Ultimately, Martínez declined to order Maldonado’s release outright, reasoning his immigration proceedings will conclude at some point. However, he believed Maldonado was entitled to a hearing at which the government would need to prove his continued detention was justified. In doing so, Martínez followed the lead of other federal judges in Colorado who have determined a lengthy detention without a bond hearing violates the Fifth Amendment right to due process.

“True, there may be a generalized public interest in the enforcement of the country’s immigration laws,” he wrote. “But that cannot mean that (immigration officials) enjoy an unfettered right to detain noncitizens in contravention with their Fifth Amendment rights.”

Martínez also had strong words for the government, calling the conditions at the Aurora detention center “abhorrent” and citing the limited access to medical care and the prison-like atmosphere.

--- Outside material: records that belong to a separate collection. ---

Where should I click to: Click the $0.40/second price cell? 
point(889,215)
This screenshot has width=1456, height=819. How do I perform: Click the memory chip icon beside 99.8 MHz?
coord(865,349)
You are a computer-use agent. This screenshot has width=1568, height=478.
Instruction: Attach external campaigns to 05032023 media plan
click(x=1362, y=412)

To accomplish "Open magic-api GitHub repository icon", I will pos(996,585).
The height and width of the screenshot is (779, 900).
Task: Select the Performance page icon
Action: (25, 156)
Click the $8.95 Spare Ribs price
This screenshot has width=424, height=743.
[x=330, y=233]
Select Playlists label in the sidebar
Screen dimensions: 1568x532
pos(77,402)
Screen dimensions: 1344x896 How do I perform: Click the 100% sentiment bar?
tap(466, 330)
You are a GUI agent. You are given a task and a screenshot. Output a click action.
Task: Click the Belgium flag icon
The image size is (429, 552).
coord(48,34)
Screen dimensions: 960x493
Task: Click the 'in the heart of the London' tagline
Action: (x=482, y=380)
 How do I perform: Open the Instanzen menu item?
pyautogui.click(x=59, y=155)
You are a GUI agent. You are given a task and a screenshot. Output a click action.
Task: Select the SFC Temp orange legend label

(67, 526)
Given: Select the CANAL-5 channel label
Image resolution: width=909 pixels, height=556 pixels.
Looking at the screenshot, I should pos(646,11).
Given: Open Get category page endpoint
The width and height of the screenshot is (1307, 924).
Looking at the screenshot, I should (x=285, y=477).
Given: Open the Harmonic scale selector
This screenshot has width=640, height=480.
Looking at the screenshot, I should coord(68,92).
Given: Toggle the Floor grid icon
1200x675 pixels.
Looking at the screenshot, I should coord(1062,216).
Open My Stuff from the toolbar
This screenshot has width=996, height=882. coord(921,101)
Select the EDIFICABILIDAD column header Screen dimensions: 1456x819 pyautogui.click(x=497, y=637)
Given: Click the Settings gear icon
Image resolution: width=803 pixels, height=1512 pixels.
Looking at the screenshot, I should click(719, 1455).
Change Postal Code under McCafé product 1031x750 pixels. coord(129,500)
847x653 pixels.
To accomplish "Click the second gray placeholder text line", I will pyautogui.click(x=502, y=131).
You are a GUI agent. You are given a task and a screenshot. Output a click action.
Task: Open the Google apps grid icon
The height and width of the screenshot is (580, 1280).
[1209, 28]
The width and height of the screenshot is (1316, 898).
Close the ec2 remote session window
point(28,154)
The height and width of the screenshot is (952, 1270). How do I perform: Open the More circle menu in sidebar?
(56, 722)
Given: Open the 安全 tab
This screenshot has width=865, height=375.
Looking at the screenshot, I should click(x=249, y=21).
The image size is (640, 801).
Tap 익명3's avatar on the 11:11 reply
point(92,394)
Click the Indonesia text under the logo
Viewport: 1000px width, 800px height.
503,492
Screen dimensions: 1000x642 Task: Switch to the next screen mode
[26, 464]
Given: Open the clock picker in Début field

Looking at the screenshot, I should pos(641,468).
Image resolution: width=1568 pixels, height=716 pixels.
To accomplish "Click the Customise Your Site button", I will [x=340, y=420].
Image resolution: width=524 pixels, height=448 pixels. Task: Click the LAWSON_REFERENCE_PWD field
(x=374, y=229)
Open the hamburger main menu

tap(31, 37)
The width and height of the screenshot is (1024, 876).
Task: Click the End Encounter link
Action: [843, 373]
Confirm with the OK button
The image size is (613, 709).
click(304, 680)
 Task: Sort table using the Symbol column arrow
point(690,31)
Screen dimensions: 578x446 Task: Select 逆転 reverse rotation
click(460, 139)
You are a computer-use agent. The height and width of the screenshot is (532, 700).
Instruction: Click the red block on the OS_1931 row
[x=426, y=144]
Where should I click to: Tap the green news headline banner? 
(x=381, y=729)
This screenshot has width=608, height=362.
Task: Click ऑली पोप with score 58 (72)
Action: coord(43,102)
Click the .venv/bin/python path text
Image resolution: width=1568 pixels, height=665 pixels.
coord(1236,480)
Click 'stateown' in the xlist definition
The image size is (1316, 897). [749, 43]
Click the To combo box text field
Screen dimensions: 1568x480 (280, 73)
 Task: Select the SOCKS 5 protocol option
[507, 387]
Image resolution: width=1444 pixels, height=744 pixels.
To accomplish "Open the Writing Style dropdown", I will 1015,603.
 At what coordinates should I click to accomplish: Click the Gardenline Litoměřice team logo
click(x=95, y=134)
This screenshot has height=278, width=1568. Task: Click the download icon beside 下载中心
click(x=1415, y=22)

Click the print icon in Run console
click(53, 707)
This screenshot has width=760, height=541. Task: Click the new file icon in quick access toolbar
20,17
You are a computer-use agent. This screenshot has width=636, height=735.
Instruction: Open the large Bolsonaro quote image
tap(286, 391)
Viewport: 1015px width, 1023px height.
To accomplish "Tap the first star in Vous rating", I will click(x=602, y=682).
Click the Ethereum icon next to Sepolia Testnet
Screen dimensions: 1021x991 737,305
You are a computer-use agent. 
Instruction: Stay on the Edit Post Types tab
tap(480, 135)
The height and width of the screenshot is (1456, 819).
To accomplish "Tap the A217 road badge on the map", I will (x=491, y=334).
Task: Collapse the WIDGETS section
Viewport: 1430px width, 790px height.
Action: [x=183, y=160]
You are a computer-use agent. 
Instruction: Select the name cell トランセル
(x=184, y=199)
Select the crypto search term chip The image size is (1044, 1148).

Martínez ordered a release hearing to occur within 14 days.

Lunn, the attorney for Maldonado, said her client feels “relieved” and “grateful.”

“Mr. Maldonado’s case is emblematic of everything that’s wrong with the immigration system. He survived past torture in El Salvador and Costa Rica and the Department of Homeland Security locked him up without a key,” she said. “Today he can breathe a little easier, and I hope that very soon, he will regain his liberty, reunite with his family, and finally live a protected life here in the United States.”

The case is Arostegui-Maldonado v. Baltazar.